Summary
Expert Review of Molecular Diagnostics
http://www.future-drugs.com/loi/erm;jsessionid=jA2HJq9doX1h
July 2004, Vol. 4, No. 4, Pages 559-569
(doi:10.1586/14737159.4.4.559)
Molecular diagnosis of human granulocytic anaplasmosis
J Stephen Dumler, Philippe Brouqui
Future Drugs - Expert Review of Molecular Diagnostics - 4(4):559 - Summary
http://www.future-drugs.com/doi/abs/10.1586/14737159.4.4.559?cookieSet=1
Human granulocytic anaplasmosis, formerly known as human granulocytic
ehrlichiosis, is caused by the microorganism Anaplasma phagocytophilum that is
transmitted by Ixodes tick bites. The disease state ranges from subclinical to
fatal but may be difficult to differentiate from other febrile conditions
without specific tests. Rapid and early diagnosis is important since the
infection may be fatal and specific antibiotic therapy is required.
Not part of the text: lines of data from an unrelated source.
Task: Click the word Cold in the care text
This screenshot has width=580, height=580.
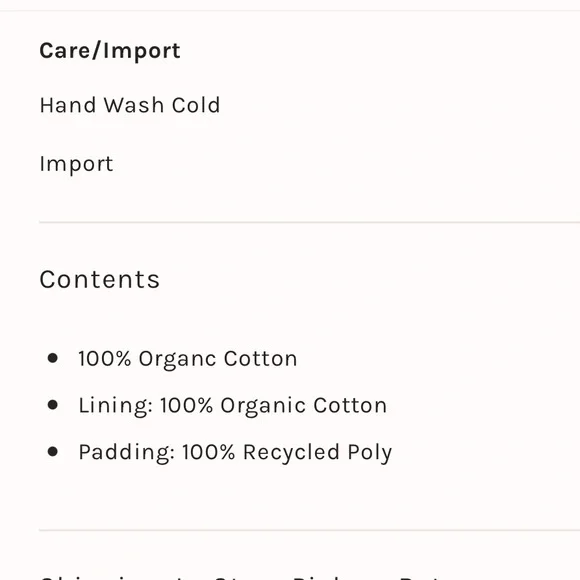Action: pos(196,105)
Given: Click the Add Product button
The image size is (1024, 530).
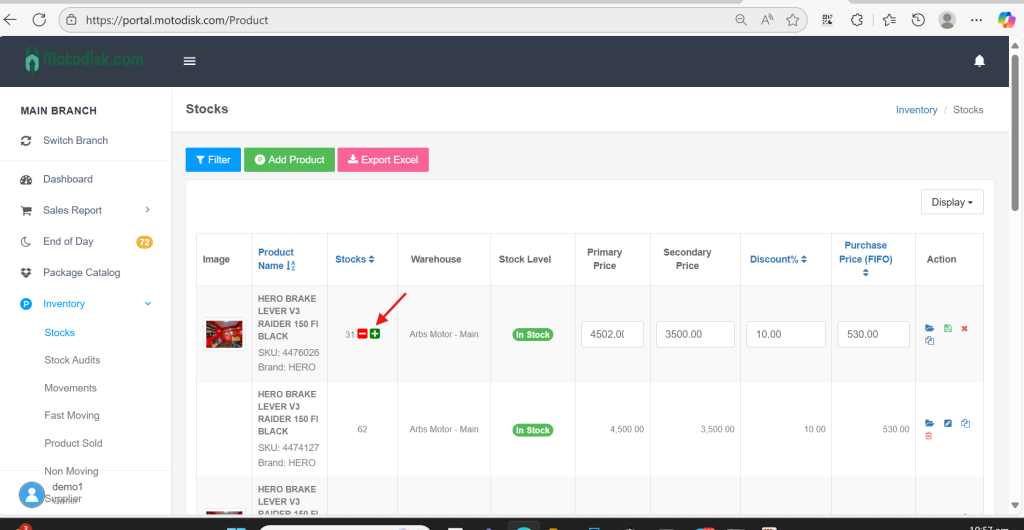Looking at the screenshot, I should 289,160.
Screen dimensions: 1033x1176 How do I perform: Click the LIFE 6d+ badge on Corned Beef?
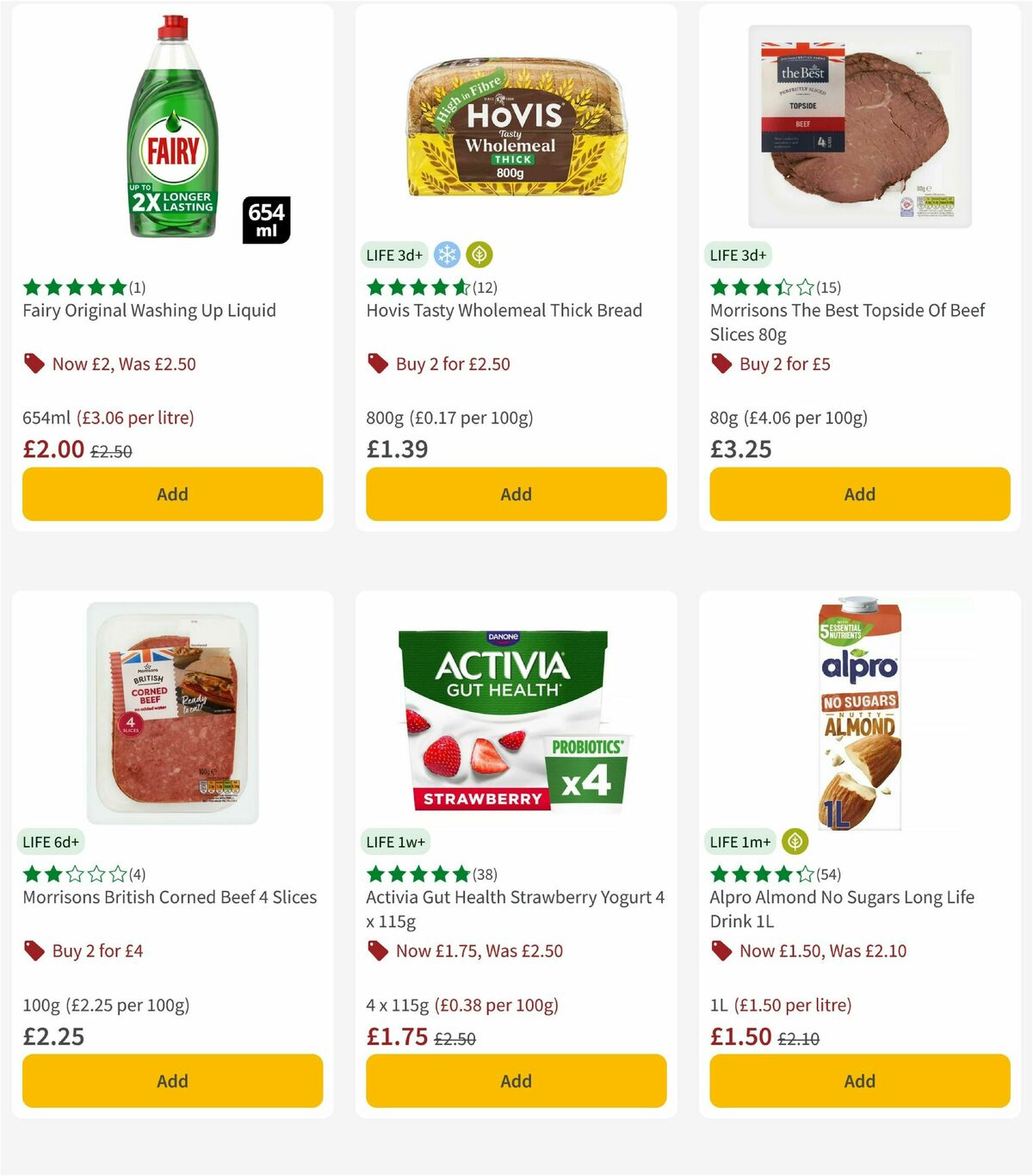(x=52, y=841)
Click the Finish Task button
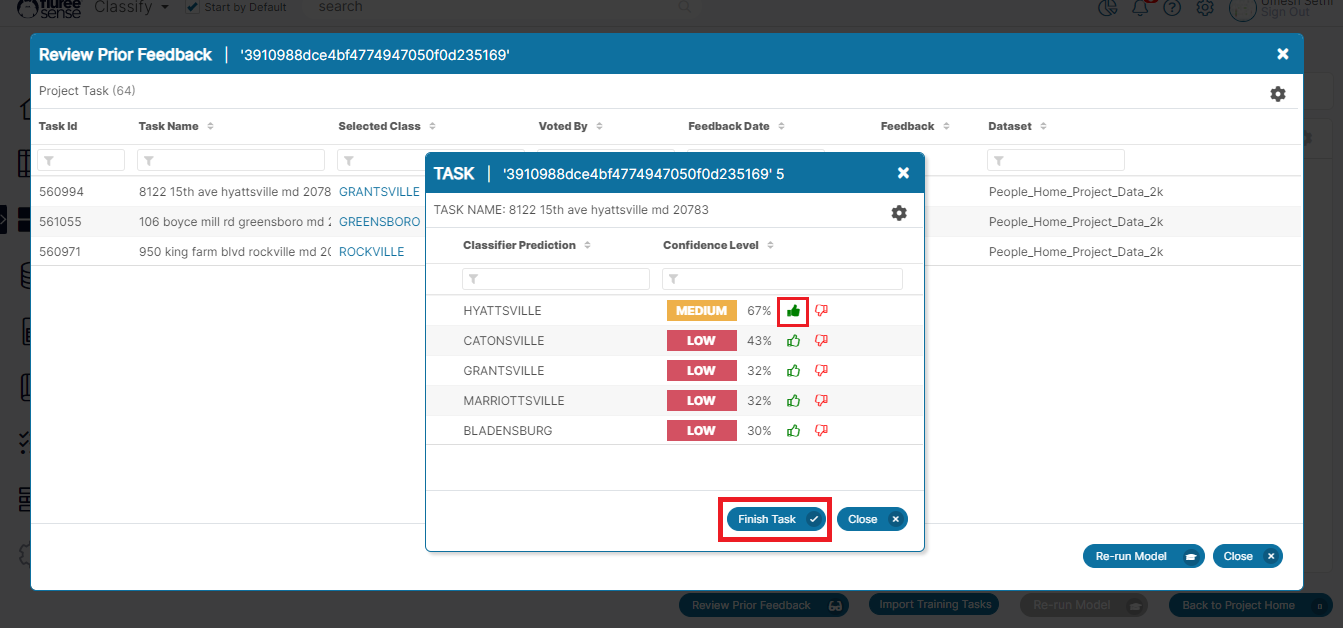 tap(775, 519)
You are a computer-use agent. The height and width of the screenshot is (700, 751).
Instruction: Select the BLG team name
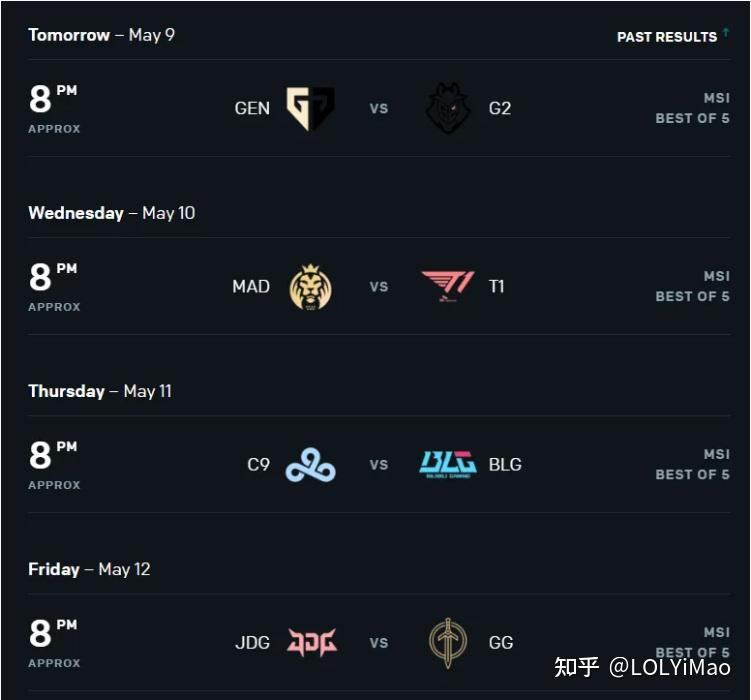click(505, 465)
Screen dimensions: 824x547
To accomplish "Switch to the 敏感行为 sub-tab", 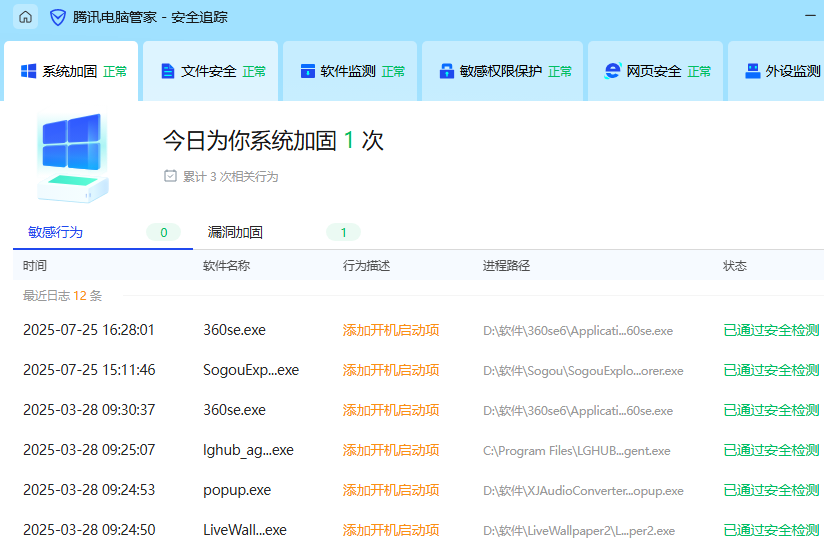I will (x=55, y=232).
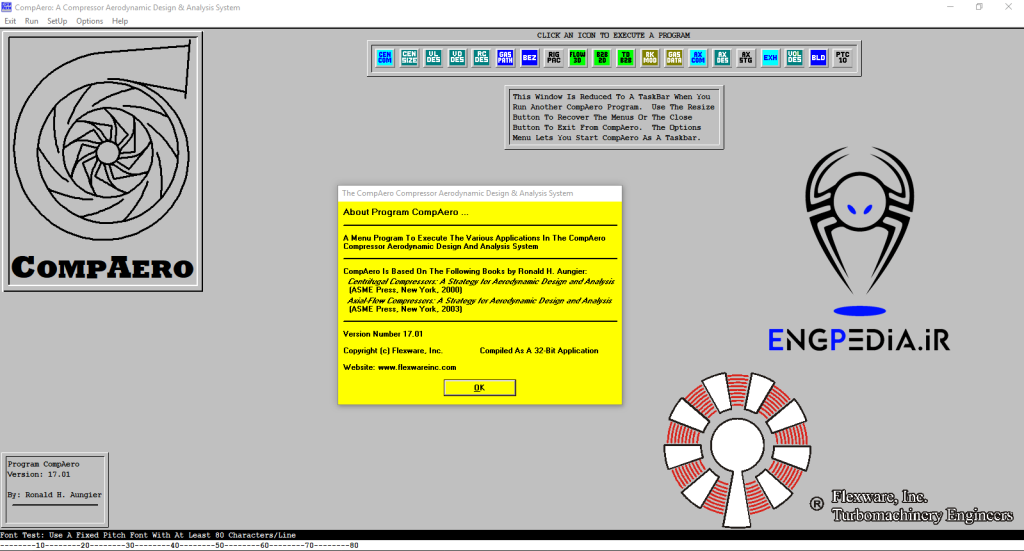Open the GAS PATH program icon
Image resolution: width=1024 pixels, height=551 pixels.
click(505, 58)
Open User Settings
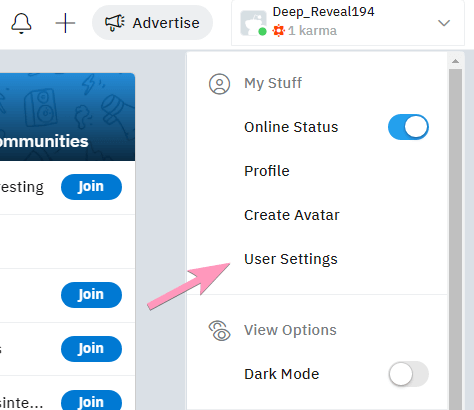 (291, 259)
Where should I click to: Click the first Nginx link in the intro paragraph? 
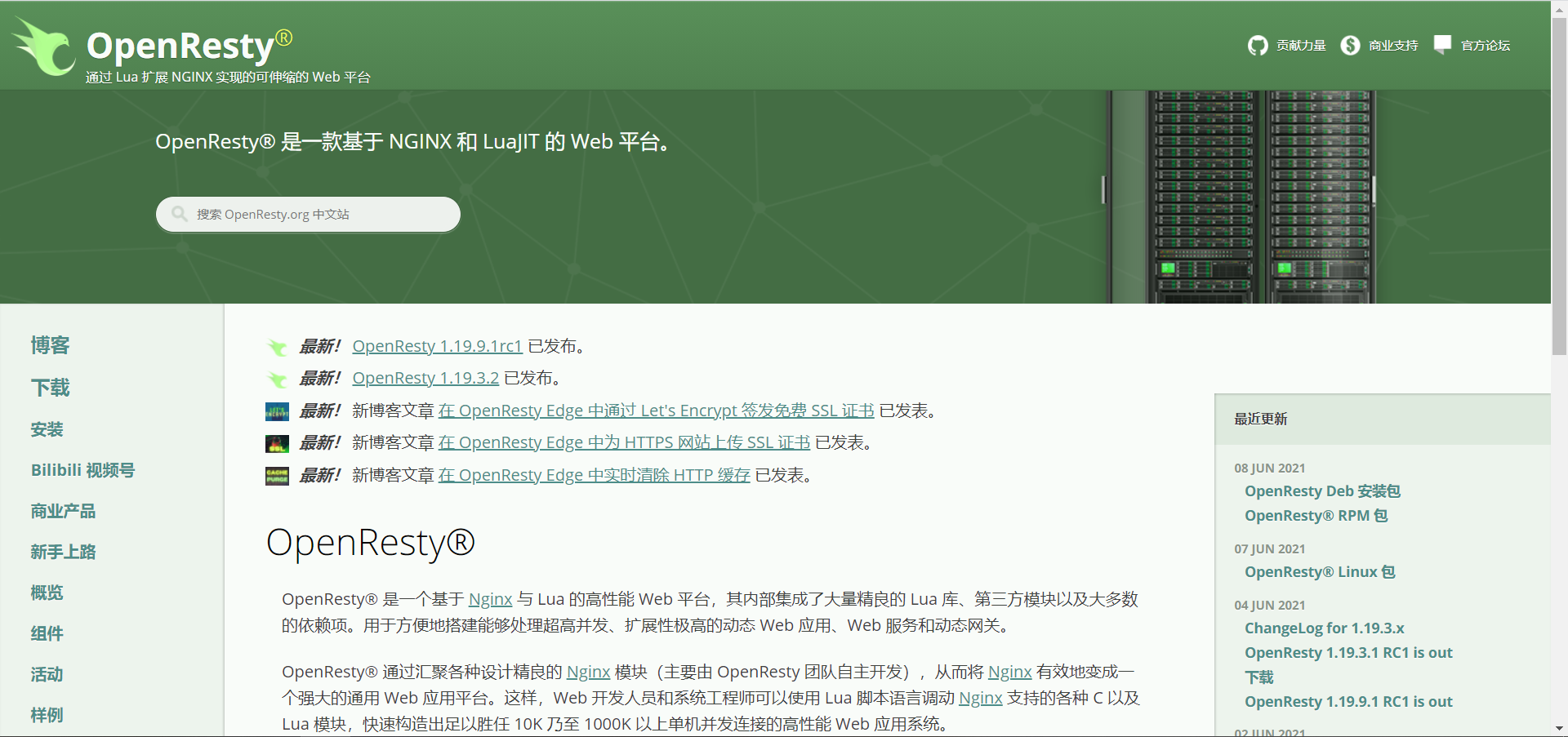click(490, 599)
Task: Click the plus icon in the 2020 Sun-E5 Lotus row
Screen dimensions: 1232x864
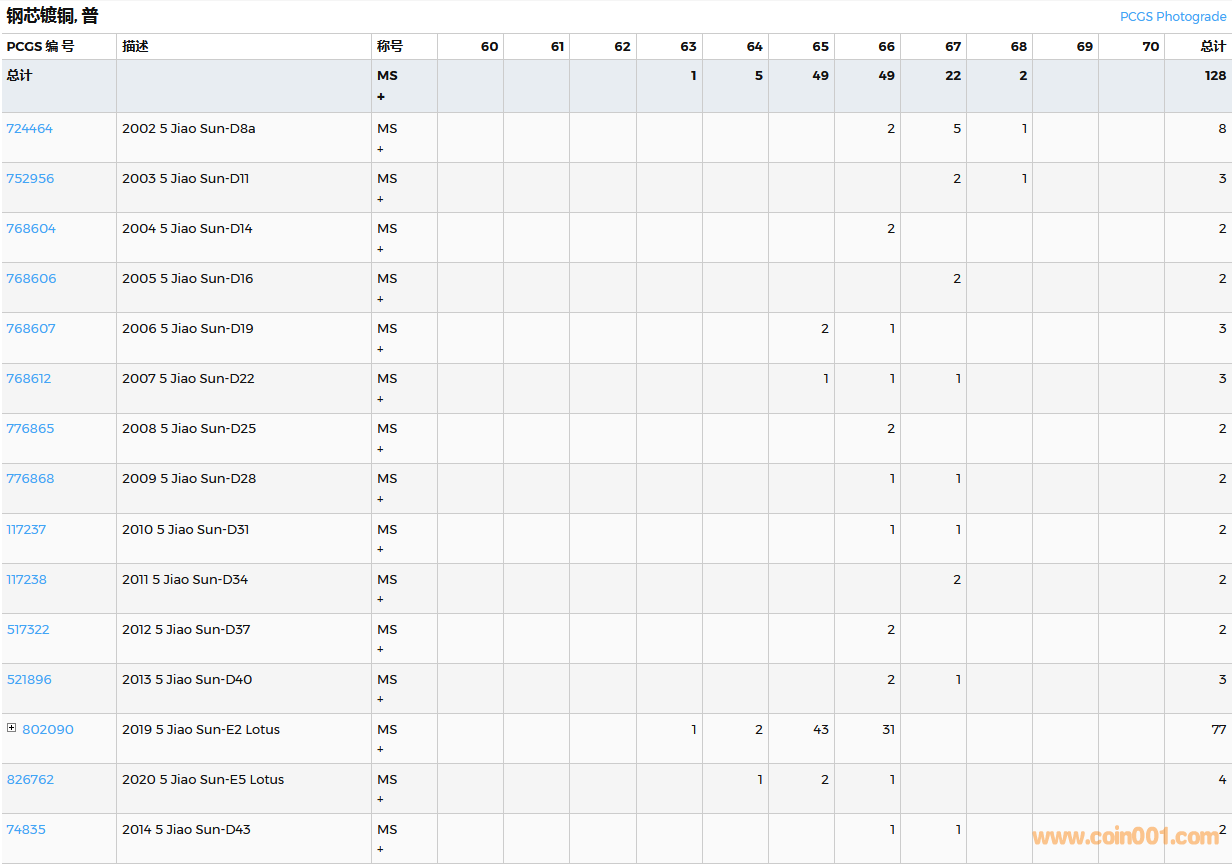Action: pos(380,799)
The
bacterium is an obligate intracellular pathogen of neutrophils. Thus, early
diagnosis is best achieved by amplification of nucleic acids from the blood. An
increasing number of potential gene targets for diagnostic assays have been
described and the incipient release of an Anaplasma phagocytophilum genome
sequence will not only help to better understand the disease but may facilitate
improvements in diagnostic strategies.